1: let $A = \sum A_i dx^i $ a 1-form with $d A = \partial_k A_i dx^k\wedge dx^i =0 $ ($ R^3 : \nabla \times A=0 $) everywhere in R^n, then all path integrals from the origin 0 to any point x is independent of the path, integrals over closed paths vanish.

2: The path integral defines a potential $\Phi$ such that $A = d \Phi =\sum \partial_k \Phi dx^k$.

3: Now let $R^n$ be a space with an euclidean scalar product $< dx^i, dx^k > \text{-->} \delta^{ik}$

and let $ dV = dx^1 \wedge ... \wedge dx^n $ be the antisymmetric volume n-form.

Then one can define the metric dual form of A by taking the scalar product over the wedge product, commuting all factors to the left and contract

$ < dV, \sum A_i dx^i > == \sum < dx^1 .. dx^n , A_i dx^i > = \sum (-1)^k A_k \partial_{dx^k}dV $

where the partial derivative is short for "delete_that" in monomials.

So from the 1-form, conventionally seen in physics as a vector field by its component vector, we get a n-1-form, that forms a flow over surfaces. Its differential n-form is its production density. Again taking its dual, it is a scalar function, the sum over the second derivatives.

4:$ < dV, d < dV, A > > = \nabla . A = \Delta \Phi$

The n-form derivative $<dV, A>$ is called the divergence of A by the genereral formula

$ \nabla . B = \lim_{dV -> 0} 1/dV \int_{\partial_x^k } B . dO^k $,

that is the flow outward of the surface equals the volume integral over the production volume density. Taking the point limit, its the density. By this definition, B is not supposed to be differentiable; only the surface integrals must exist and have a point limit.

With these definitions the theorem reads:

Let A be a closed differential form in R^n everywhere: $partial_i A_k == \partial_k A_i =0$, then it is exact, ie. the derivative of a 2-times continuously differentiable function $\Phi$.

Any 2-times differentiable function $\Phi$ from $ R^n \to C$ has $\partial_{i,k}\Phi==\partial_{k,i}\Phi$. $\nabla \times A=0$ is only a very weak smoothness condition to guarantee the existence of $\Phi$.

This is important, because in the physics of Maxwell, potential functions are distributions, generally, having their sources in its singular points, lines and surfaces.

So the question reduces to: if a n-1-form over surfaces is the dual of the derivative of a 2-differentiable potential, then it is the density of a potential with $\Delta \Phi ==0$.

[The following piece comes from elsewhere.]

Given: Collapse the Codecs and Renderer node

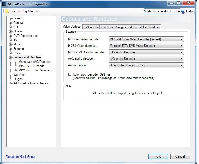Looking at the screenshot, I should coord(11,58).
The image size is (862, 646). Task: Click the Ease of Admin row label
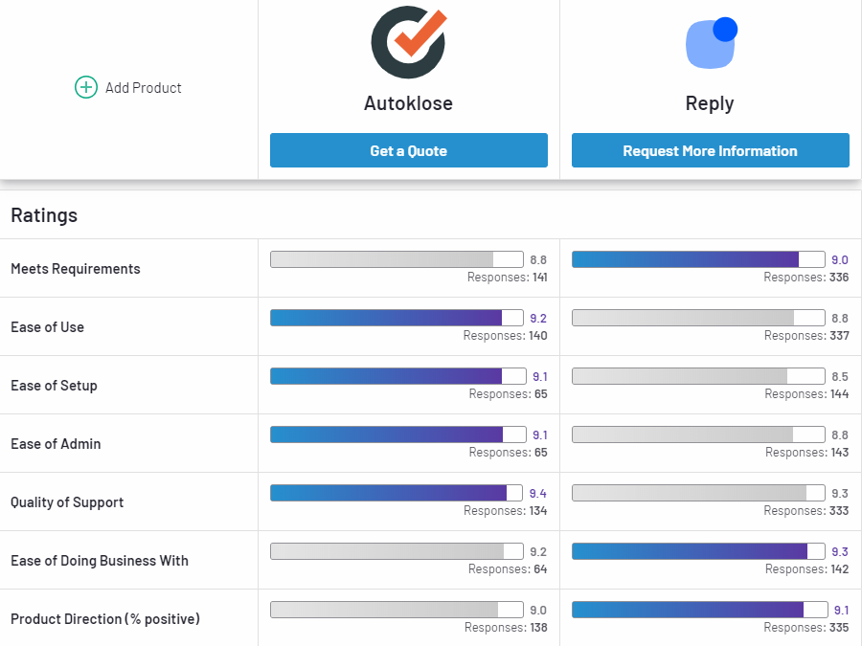point(56,444)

5: The algebraic real kernel of $\Delta$ as a differential map are the linear functions.

Liouville: A harmonic bounded function is constant.

Hilbert spaces: The dimension of the space of square integrable complex functions with $\Delta \psi=0$ is zero.

But: In distributional spaces of continous functions eg, a surface of a jump of the derivative produces a delta-density of the Laplacian.

Standard example the capacitor with $\Phi={{ 0,x<0}, {x, x<1}, {1, x>=1} }$

5: On a flat torus, that is a unit cube in $R^n$ with opposite sides identified, all this does not apply because of toplogy: there are n linear independent constant vector fields along the n- axis.

This fact is a common case in electrodynamics: On a the superconducting torus you have two situations: The current as a a coil, field inside, or current around the axis, field outside. Both have rot A=0 div A=0, as well as rot j=0, div j=0.

  1. The complex case is especially important, because of its intimate relation to complex analysis.
    $\partial_{(x+ I y)} f(x + I y) == f'(x+ I y)$ if $f$ is independent of $x-I y$ $ \forall x,y \partial_{(x+ I y)} f(x + I y) = 0$

Liouville: A complex differentiable bounded function is constant.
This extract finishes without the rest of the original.